- [EXERCISE OBJECTIVE]: All lines from the one containing "Instruction: Click the" through the final line of the records below should be reproduced exactly, with the pictures left out.

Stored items
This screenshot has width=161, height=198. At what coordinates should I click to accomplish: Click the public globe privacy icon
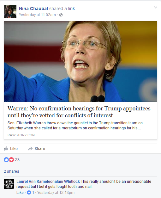coord(61,15)

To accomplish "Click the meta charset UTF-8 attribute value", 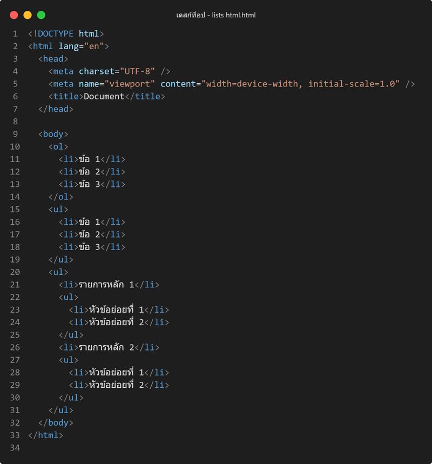I will 137,71.
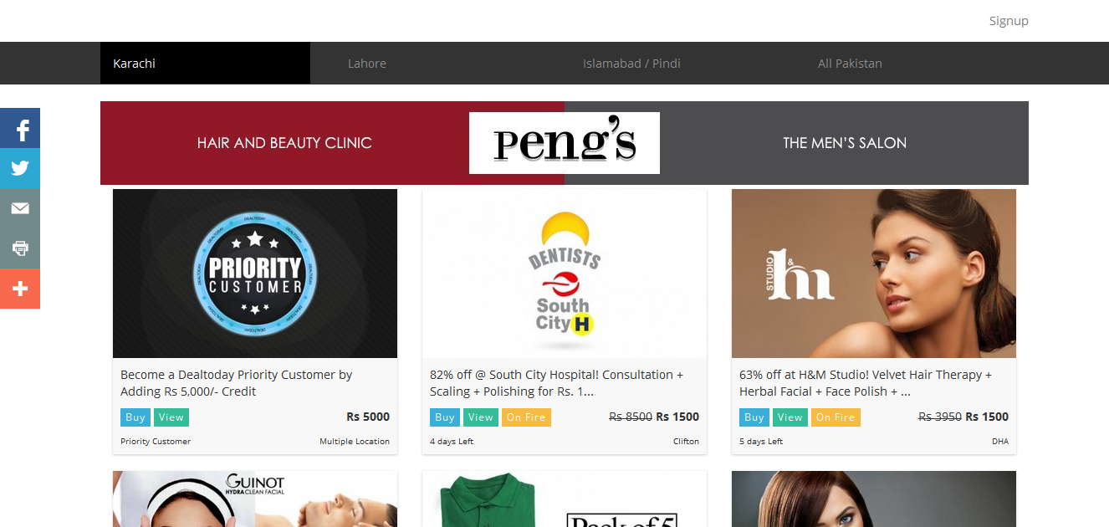The height and width of the screenshot is (527, 1109).
Task: Buy the South City Hospital deal
Action: coord(445,417)
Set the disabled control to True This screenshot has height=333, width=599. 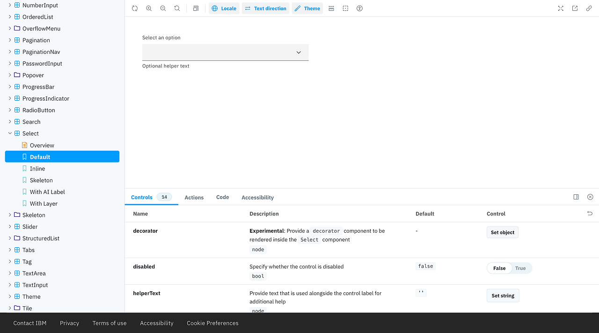(x=520, y=268)
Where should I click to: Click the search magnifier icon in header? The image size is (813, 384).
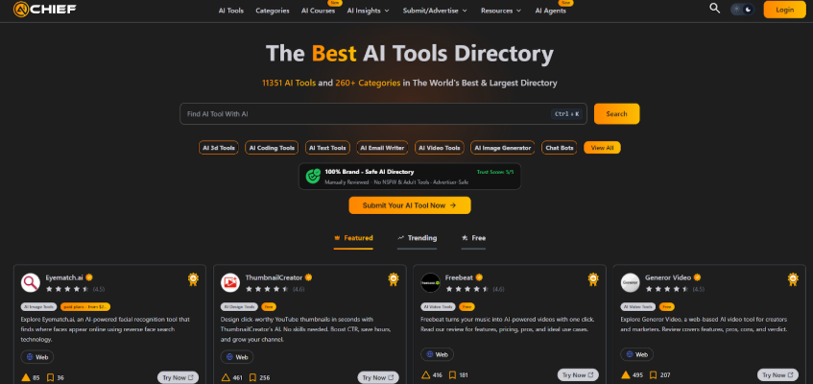714,9
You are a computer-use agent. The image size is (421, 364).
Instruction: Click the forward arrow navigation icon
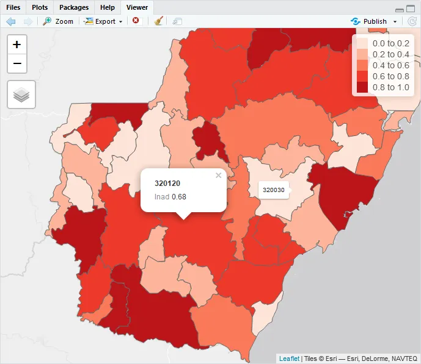[28, 21]

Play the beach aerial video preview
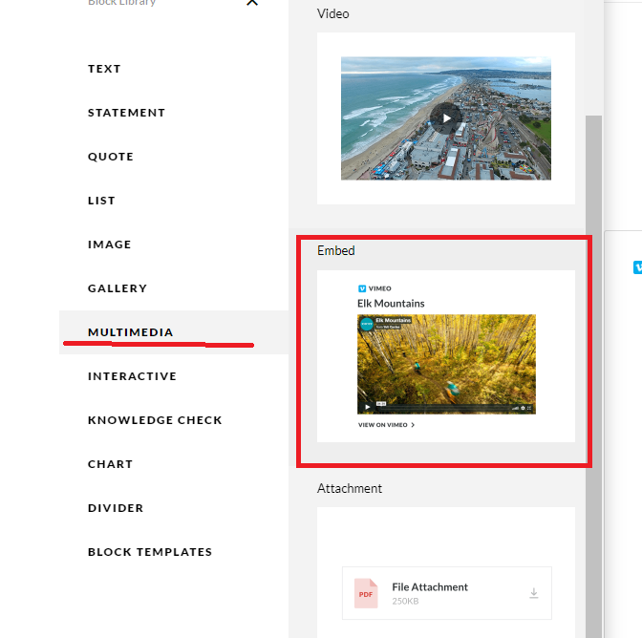point(446,118)
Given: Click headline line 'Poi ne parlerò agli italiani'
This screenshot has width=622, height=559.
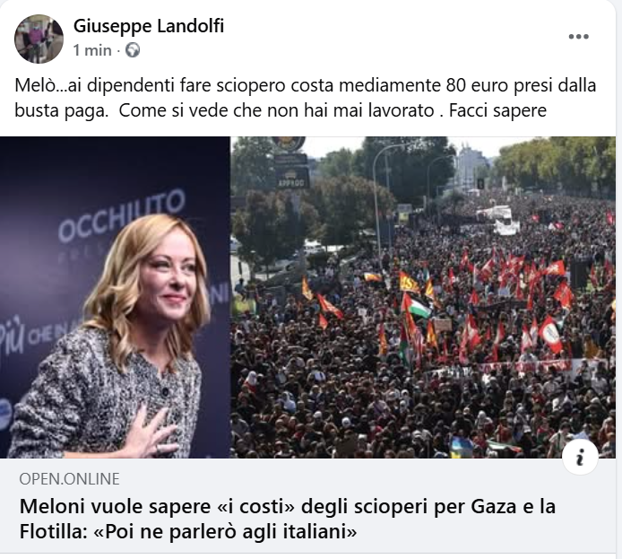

- [ANSWER TO THIS TASK]:
Instruction: Click the forward arrow navigation icon
[28, 21]

Play the beach aerial video preview
point(446,118)
Given: Click headline line 'Poi ne parlerò agli italiani'
This screenshot has width=622, height=559.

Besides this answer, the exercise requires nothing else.